Be careful not to misinterpret the warning, and its consequences!
The full message (as of Angular 16) says this:
TypeScript compiler options "target" and "useDefineForClassFields" are set to "ES2022" and "false" respectively by the Angular CLI. To control ECMA version and features use the Browerslist configuration. For more information, see https://angular.io/guide/build#configuring-browser-compatibility
NOTE: You can set the "target" to "ES2022" in the project's tsconfig to remove this warning.
One quite reasonable interpretation of this might be:
Angular is IGNORING whatever I put for compilerOptions.target
in your tsconfig.json
, and is compiling my code as ES2022.
However, that is NOT what is happening!
To confirm, I created a simple ng new
project with Angular 16 and updated my target to ES2015:
compilerOptions: {
"target": "ES2015"
}
I wrote the following lines of code in my AppComponent, using the nullish coalescing operator which is an ES2022 feature.
const cat = null;
const dog = { catName: 'Kim' };
const animal = cat ?? dog;
Looking at the .js compiled code (not the sourcemapped .ts file) running in the browser via ng serve
you'll see the following - demonstrating that the ??

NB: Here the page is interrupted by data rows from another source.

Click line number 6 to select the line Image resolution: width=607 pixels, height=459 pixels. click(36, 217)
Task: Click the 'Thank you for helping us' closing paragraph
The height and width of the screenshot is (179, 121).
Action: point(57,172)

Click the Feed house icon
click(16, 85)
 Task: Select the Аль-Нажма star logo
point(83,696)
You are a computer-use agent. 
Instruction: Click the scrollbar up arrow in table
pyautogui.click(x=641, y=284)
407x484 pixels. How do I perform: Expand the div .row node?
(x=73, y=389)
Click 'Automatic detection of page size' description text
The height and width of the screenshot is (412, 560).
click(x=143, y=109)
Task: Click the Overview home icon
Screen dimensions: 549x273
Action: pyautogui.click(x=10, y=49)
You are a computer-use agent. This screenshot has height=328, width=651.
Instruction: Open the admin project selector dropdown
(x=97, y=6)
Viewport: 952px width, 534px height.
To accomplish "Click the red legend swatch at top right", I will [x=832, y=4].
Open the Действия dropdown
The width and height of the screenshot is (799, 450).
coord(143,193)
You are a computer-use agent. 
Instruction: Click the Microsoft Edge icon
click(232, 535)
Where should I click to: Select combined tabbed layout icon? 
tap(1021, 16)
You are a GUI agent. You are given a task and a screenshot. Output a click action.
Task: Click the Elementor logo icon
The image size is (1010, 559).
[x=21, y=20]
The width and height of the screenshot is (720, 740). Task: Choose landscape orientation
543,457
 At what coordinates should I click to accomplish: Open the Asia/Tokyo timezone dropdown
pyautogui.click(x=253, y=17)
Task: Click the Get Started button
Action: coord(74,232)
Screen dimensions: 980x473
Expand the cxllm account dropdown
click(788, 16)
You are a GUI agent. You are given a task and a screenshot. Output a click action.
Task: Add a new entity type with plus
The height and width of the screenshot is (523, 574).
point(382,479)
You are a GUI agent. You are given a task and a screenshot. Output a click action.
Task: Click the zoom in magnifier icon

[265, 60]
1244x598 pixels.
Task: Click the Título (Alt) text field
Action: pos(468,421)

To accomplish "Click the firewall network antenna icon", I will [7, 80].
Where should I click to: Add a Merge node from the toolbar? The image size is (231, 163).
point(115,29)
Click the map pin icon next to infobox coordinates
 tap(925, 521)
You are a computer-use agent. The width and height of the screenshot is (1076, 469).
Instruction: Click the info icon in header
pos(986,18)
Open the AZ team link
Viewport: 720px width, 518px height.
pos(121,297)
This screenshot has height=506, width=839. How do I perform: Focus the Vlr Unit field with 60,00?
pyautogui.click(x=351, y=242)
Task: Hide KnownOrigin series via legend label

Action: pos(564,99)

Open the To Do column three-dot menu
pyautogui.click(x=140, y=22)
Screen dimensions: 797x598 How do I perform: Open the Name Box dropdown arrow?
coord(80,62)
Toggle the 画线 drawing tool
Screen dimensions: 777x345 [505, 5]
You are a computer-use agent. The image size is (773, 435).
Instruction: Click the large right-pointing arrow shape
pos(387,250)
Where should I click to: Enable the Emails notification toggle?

has already been transpiled to be compatible with older browsers:
const animal = cat !== null && cat !== void 0 ? cat : dog;
This of course doesn't happen out-of-the-box with the ES2022 target.
So let's say you really need to support Safari 13.0 (which doesn't support ??) and think that everything is fine.
Wrong again!
Search in the browser for ??
and you'll see numerous places where ??
is used in the vendor.js file. It is NOT being transpiled there and therefore your app won't work on Safari 13.0.
That's where the browserslist comes in, which if configured will transpile the entire application for a certain target.
What the message really means in practice:
Your application code is being compiled for a target older than ES2022, which may lead to a mismatch between your code and vendor code. We recommend setting your target to ES2022 and using exclusively browserslist to control transpilation for older browsers, to ensure all code is transpiled as intended.
Why I am still confused:
The following commit which introduced this feature appears to set the target to ES2022 but it never actually takes effect for application code. Not sure why.